Sonraki durağımız Şelale Park: Tüm Eskişehir’ i ayaklarınızın altında hissedebileceğiniz Bursa’ nın Tophanesi gibi bir yer (manzara olarak); yemyeşil bir park ufak bir şelale, Robin Hood ve yardımcısı Zancas  ile birlikte bizi selamlıyor.

ŞELALE PARK VE DON KİŞOT


 Aa söylemeyi unuttum:  Eskişehir tam anlamıyla her yerde her şeyi anlatabilen ve bizim New York filmlerinde görmeye alışkın olduğumuz şekilde pek çok heykelle süslenmiş bir şehir. Bal mumu müzesi olmazsa olmazlardan. Odun Pazarındaki bu müze önündeki uzun kuyruğa rağmen beklenilmesi ve gezilmesi şart yerlerden biri. Beni en etkileyen şey ise vefa idi. Yılmaz Büyükerşen  gördükçe mutlu olacağınız isimleri unutmamış, bu vefakarlık fark edilmezse olmazdı…

Şelale parkta oturduğumuz mekanda enfes bir kahvaltı yedik ama ne enfes olmasını abartıyorum ne de yaşadığımız mutluluğu. Yumurtalı ekmeğin, kızarmış peynirin dahi olduğu bu sofra Eskişehir’in “ah sana dün tepeden baktım aziz Eskişehir ”  diye şarkı söyletiyordu en son.

Daha sonraki durak Sazova Parkı. Kapıdan girişle birlikte sizi karşılayan yapılarla o kadar büyüleniyorsunuz ki fotoğraf çekmeyi filan unutuyorsunuz. Parkın içinde Masal Şatosu, Eti Sualtı Dünyası, Sabancı Uzay Evi, Bilim Deney Merkezi, Korsan Gemisi ve amfi tiyatro bulunuyor. Maalesef günlerden Pazartesi olduğu için içlerine girmedik ama dışı bile beni etkilemeye yetti. En sevdiğim Masal Şatosunun yapılırken pek çok kulenin yapısından esinlenerek yapılmış olmasıydı, gemiler ve bahçe de muazzamdı. Ve heykeller kadar baş rolü hakkeden Porsuk orada da bizi karşıladı, içindeki ördekler ve kuğular görsel zevkimize bir de sefa kattı.
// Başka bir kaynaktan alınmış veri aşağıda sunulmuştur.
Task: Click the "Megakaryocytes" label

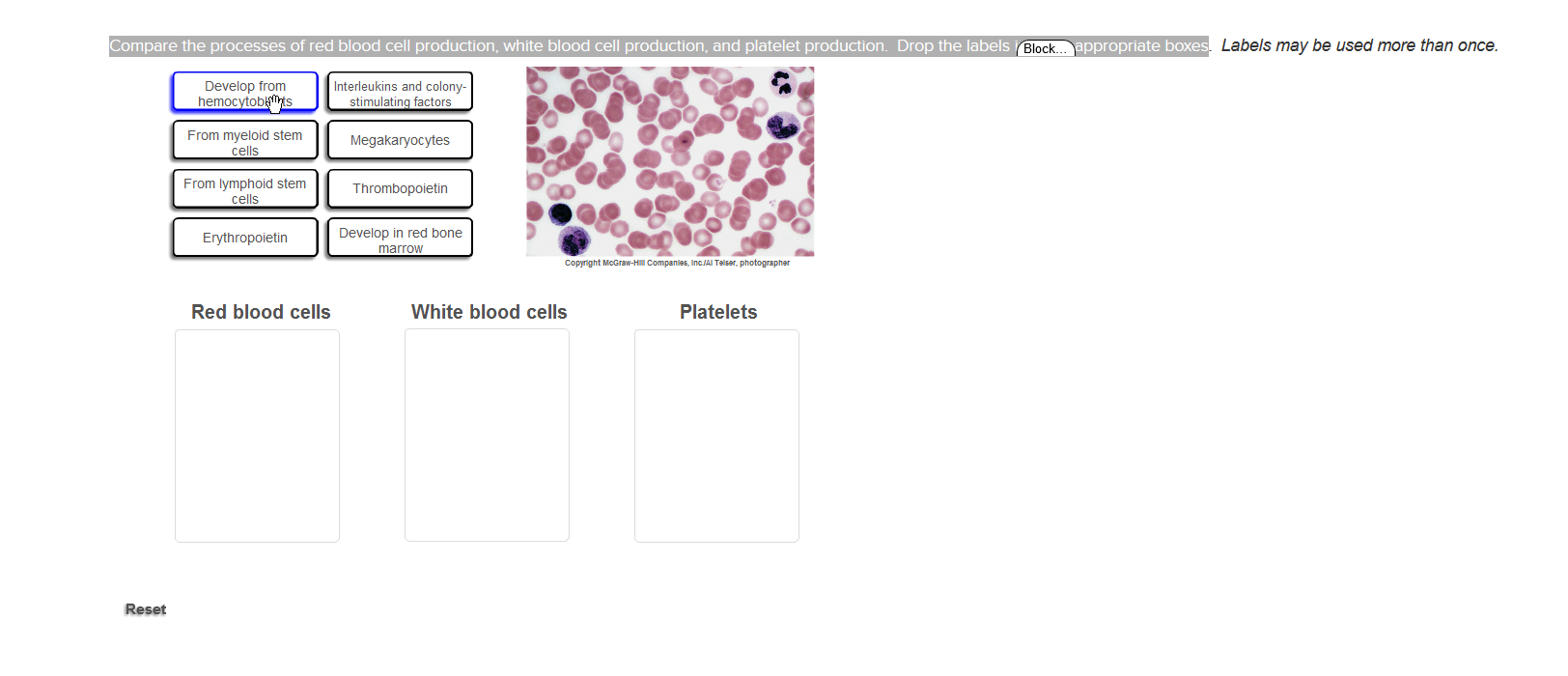Action: [x=399, y=140]
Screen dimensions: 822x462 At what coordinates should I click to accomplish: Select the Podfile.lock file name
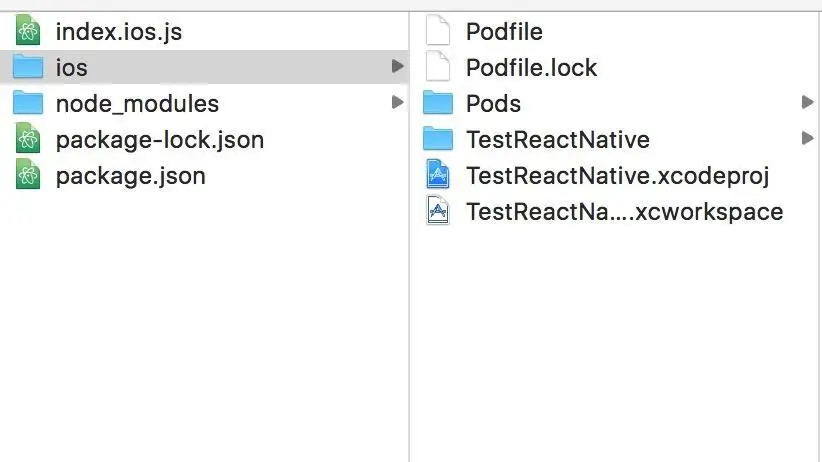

SAZOVA PARKI VE MASAL ŞATOSU VE BAHSETTİĞİM ESİNLENİLEN KULELER PLANI

Biraz dinlenelim, yol yorgunuyuz malum, akşam yemeği yiyelim artık ve “Eskişehir gece nasıl oluyormuş?”  diye çıktık yola. Sahiden öğrenci kentiymiş Eskişehir, yiyecekler bol kepçe sadece karın değil göz de doyuruyor , sanırım herkese iyi gelecek olan bu, hemi de ucuuuzzz…  Vala biz yanımızdaki arkadaşlarımızın gençlik anıları niyetine Donat’ s denilen yerde yedik yemeğimizi, döner sevenlere tavsiye ederim.

Sonrasında da hemen karşısında yer alan bara geçtik: 'Cafe Del Mundo'. İnstigramdaki hesabını mutlaka takip edin derim ben. Burası her yeri müze olan Eskişehir’e çok yakışan bir yerdi; oyuncak müzesi desen değil, Barış Manço müzesi desen o da değil ama inanın hepsini hatırlatacak keyifte bir mekan. Buranın ilginç olan yanı yıllarını bu bara vermiş çalışanlarının yurt dışına çıkıp gezmesinin işletmeciler tarafından desteklenmesi. Aynı zamanda bu gezilerini belgesel tadında çekip yayınlıyorlarmış. Dünyanın her yerinden içkiyi, birayı orada bulabilirsiniz, zaman zaman ilginç sunumlarla da içtiğiniz biranın gerçekten de farklı bir ülkeye ait olduğunu buram buram hissediyorsunuz. Fotoğraflar, ülkelere ait tabelalar, resimler, oyuncaklar , objeler …  Yani uzun lafın kısası orada zaman geçirmekten asla sıkılmayacaksınız hem farklı hem güzel hem de herkes güler yüzlü... Eğer tek başına gittiysen de bara oturup sana orayla ilgili ayrıntıları anlatacak onlarca insan var. 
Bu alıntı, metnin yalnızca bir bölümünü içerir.